Here's what happened when a man and a woman decided to ditch their clothes and exchange vows in the reality special ''Dating Naked: The Wedding'' (VH1, Sept. 18 at 9 p.m.)
The first thing you notice when you peer tentatively into the serene California botanic garden is two wedding crashers doing cartwheels in the buff. ”I heard there was a naked wedding,” the bald one tells a guest, ”and I was like, ‘I’m going to be there.’” Funny, you thought the same thing when VH1 announced that Dating Naked — the show about love-seeking singles throwing caution and clothing to the wind — would film the nude nuptials of two contestants. It sounded like a Bachelor wedding special, only watchable.

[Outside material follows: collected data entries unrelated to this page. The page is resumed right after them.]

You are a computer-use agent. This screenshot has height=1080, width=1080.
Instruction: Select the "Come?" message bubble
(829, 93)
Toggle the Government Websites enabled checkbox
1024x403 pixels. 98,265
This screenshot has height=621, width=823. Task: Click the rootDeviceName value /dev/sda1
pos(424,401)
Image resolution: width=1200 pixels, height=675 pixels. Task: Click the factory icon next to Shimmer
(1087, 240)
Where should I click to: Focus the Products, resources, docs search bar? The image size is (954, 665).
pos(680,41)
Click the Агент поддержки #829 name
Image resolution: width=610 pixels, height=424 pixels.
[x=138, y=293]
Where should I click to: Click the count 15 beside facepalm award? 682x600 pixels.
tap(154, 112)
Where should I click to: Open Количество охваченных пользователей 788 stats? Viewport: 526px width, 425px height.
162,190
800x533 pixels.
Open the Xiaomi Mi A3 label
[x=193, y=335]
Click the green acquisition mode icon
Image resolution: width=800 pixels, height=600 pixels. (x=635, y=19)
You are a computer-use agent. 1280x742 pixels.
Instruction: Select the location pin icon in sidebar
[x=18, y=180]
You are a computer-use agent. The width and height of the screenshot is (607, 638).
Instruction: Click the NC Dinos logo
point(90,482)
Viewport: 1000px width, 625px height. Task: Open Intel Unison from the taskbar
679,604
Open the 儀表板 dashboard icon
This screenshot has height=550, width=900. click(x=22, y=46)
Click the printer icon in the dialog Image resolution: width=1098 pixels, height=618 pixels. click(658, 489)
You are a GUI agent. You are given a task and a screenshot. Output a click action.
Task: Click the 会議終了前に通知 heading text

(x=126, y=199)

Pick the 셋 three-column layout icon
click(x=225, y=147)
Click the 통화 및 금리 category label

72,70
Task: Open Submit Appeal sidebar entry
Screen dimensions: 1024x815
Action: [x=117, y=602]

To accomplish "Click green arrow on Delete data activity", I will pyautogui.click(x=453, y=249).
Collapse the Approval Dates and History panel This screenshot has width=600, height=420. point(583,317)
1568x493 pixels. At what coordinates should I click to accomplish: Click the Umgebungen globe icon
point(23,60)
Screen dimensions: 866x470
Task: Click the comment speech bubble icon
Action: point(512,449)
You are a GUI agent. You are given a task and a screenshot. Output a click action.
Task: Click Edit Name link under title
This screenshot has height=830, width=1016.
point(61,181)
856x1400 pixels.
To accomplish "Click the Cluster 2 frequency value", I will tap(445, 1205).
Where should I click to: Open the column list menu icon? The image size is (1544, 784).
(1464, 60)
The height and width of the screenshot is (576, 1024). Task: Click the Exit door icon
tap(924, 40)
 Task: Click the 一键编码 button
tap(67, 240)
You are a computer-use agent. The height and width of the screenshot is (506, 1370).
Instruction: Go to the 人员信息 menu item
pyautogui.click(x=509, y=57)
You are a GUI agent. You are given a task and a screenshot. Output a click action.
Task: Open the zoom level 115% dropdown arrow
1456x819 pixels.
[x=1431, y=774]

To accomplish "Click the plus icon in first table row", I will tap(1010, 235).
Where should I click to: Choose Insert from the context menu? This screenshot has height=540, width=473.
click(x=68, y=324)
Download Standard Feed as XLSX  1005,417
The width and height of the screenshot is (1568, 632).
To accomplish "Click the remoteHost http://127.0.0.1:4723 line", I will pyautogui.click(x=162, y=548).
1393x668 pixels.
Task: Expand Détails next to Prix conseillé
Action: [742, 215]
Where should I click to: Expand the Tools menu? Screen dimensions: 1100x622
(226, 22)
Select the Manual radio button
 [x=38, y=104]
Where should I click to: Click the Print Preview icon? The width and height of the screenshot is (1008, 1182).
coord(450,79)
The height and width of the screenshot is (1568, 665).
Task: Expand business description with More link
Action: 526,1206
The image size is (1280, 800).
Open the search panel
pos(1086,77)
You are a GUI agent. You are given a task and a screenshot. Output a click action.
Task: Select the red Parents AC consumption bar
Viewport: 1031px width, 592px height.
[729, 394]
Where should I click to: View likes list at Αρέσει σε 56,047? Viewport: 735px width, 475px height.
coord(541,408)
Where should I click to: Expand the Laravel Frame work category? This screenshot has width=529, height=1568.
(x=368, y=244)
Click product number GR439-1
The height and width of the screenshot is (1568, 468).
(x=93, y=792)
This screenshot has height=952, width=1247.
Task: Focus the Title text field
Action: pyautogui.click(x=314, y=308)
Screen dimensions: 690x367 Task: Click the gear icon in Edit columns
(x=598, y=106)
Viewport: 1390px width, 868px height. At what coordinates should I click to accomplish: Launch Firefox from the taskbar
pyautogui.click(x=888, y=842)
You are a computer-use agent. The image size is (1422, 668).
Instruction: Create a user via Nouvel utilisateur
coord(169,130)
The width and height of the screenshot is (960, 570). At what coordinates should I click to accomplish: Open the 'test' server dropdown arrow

Before the ceremony begins, about 20 people — ex-contestants, friends of the betrothed — are cavorting around a body-painting mixer, wearing only leis and color splatters. (Your somewhat successful survival strategy: Power-stare at the naked parade, get it out of your system, resume job.) Conversations veer from eco-friendly (”Save the planet, shower together”) to practical (”My ass is burning, so I’m gonna go in the shade”). Guests try human wheelbarrow races. One paints a phallus on a mural. But there’s white wine, so it’s classy.
You slip away to meet the nude-lyweds. After hooking up two months ago on a surfing date, artist/model Ashley, 27, and yoga instructor/”sexual healer” Alika, 36, began dating long-distance and then decided to get hitched without britches. But not in a legally binding way. ”It’s a ceremony of love,” says Ashley, while Alika notes, ”Love gives freedom, and without freedom there is no love.”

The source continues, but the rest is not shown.